Field flow fractionation online with ICP-MS as novel approach for the quantification of fine particulate carbon in stream water samples and soil extracts

Abstract

Reliable and efficient analytical techniques are required for quantitative size-resolved carbon determination of nanoparticles and colloids in complex sample matrices due to the key role of carbon in biological and environmental processes. Field flow fractionation (FFF) online with inductively coupled plasma mass spectrometry (ICP-MS) is a powerful technique for identification and quantification of particle bound metals, but has not been applied for quantitative determination of particulate carbon, yet, due to several challenges. Therefore, our study explores the potential of online particulate carbon detection by ICP-MS to overcome limitations of previously used UV detection or offline total organic carbon measurements. A novel organic carbon detector (OCD) was used as independent sensitive carbon detector to validate the ICP-MS results.

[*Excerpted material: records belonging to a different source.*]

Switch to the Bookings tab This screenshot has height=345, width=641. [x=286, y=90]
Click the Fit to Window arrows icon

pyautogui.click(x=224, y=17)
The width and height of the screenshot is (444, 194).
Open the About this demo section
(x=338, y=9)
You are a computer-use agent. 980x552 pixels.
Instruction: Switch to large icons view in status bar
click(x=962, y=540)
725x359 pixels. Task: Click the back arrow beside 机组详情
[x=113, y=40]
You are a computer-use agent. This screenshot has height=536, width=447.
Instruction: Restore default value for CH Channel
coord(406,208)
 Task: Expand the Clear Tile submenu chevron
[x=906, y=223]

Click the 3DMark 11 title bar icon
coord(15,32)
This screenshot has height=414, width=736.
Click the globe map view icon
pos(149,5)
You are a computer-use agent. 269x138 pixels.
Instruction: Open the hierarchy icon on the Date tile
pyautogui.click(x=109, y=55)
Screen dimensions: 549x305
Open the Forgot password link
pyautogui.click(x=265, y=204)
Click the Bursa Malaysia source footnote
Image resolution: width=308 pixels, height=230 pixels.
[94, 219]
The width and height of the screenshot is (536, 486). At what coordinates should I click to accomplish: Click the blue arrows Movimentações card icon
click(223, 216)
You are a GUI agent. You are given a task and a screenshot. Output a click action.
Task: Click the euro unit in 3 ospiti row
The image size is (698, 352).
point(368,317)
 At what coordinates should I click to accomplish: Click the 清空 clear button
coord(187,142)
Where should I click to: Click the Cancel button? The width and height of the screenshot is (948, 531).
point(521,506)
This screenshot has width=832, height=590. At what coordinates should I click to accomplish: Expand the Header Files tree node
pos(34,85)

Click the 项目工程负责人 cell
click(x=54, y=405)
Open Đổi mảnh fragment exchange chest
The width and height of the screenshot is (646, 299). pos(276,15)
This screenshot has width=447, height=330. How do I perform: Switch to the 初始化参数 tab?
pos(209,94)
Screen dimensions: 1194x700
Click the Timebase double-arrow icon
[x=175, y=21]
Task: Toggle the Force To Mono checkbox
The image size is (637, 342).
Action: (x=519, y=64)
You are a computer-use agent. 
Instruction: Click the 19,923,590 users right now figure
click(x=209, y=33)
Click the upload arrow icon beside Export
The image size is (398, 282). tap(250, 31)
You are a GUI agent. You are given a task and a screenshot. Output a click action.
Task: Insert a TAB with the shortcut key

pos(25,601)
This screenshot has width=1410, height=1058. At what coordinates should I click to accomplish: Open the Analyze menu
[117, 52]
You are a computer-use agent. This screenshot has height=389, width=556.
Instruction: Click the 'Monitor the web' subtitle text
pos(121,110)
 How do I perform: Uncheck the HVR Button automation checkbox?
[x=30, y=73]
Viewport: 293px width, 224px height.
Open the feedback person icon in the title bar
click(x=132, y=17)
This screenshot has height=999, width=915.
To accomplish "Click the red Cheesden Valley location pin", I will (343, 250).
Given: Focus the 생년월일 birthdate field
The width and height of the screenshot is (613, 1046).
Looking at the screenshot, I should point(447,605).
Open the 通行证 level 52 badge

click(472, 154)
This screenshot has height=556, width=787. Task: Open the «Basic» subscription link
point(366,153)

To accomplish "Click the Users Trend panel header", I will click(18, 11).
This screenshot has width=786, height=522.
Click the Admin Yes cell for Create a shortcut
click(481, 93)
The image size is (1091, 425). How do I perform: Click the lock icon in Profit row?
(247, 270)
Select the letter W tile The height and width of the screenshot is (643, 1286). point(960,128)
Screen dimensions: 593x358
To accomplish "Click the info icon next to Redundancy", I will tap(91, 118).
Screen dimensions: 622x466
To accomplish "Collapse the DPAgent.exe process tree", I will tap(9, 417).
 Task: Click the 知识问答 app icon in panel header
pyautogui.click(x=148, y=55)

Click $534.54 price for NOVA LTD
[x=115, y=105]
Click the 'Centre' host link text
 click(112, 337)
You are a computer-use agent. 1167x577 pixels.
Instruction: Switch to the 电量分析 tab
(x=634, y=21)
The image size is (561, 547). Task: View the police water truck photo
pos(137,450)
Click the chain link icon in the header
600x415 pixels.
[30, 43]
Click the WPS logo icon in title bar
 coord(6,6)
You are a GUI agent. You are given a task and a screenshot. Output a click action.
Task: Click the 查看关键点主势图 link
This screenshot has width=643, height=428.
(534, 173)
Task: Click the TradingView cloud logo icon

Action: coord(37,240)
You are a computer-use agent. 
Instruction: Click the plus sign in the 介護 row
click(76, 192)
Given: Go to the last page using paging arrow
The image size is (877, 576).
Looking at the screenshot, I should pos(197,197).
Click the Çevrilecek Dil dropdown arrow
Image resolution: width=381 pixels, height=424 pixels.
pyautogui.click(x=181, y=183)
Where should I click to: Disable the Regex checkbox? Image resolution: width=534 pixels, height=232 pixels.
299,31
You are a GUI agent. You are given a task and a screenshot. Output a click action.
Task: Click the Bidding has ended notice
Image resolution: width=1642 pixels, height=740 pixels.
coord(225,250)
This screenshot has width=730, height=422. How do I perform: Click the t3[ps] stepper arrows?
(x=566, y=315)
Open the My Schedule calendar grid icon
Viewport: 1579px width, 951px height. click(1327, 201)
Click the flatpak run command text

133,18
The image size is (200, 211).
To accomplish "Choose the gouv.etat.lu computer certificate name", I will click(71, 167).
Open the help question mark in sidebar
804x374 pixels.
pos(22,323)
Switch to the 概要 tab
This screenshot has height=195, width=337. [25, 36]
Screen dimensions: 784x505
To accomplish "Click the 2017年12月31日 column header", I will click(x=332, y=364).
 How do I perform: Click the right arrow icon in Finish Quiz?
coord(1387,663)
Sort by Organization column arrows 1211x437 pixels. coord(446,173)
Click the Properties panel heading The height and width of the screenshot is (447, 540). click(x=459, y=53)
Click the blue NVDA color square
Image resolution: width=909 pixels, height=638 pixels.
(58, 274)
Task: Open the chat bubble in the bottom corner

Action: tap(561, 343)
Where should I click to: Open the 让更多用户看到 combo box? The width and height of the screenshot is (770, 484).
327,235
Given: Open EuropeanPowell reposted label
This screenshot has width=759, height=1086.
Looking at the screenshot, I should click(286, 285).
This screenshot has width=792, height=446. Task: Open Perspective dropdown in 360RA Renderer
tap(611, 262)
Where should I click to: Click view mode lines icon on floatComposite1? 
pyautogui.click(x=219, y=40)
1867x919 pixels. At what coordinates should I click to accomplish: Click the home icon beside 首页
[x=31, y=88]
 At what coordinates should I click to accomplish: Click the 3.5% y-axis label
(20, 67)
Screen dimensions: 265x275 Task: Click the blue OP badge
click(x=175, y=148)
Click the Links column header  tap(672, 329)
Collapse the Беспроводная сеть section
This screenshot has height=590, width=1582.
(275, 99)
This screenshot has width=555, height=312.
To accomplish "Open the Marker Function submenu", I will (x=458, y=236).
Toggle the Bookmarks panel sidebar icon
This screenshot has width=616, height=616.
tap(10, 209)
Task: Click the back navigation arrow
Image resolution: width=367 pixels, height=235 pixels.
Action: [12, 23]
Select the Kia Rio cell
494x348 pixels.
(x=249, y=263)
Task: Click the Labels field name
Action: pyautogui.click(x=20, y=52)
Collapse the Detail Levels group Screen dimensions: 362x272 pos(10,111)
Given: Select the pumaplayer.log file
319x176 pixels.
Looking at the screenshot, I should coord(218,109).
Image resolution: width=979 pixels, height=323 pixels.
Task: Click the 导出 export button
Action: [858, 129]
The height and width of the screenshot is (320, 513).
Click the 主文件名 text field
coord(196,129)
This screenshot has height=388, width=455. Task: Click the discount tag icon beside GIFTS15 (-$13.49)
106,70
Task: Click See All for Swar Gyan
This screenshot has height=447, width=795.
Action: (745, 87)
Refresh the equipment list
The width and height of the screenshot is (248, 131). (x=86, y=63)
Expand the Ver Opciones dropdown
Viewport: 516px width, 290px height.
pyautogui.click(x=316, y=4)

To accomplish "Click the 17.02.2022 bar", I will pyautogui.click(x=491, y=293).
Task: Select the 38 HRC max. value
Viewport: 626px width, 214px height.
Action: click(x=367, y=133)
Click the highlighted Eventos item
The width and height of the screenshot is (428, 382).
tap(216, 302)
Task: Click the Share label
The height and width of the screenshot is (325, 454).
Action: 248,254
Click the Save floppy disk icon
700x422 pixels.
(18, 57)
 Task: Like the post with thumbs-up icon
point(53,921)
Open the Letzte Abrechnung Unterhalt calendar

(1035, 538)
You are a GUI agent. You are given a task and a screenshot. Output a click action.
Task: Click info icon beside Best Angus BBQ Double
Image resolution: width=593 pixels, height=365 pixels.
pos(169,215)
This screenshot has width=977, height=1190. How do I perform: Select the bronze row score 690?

Basic validation of organic carbon detection by offline quadrupole and sector-field ICP-MS was performed for fresh water samples using OCD as reference achieving recoveries of 107 ± 16% with Q-ICP-MS and 122 ± 22% with SF-ICP-MS. Limits of detection were 0.6 mg L⁻¹ for Q-ICP-MS, 0.3 mg L⁻¹ for SF-ICP-MS and 0.04 mg L⁻¹ for OCD. The main focus was on comparison of FFF-ICP-MS and FFF-OCD for quantification of particulate carbon in fresh water samples, soil extracts as well as in bovine serum albumin (BSA) as candidate reference standard. Recoveries obtained by FFF-Q-ICP-MS with a flow-injection calibration approach were in a range from 90 to 113% for replicate analyses of fresh water samples compared to FFF-OCD and from 87 to 107% with an alternative post-channel calibration strategy.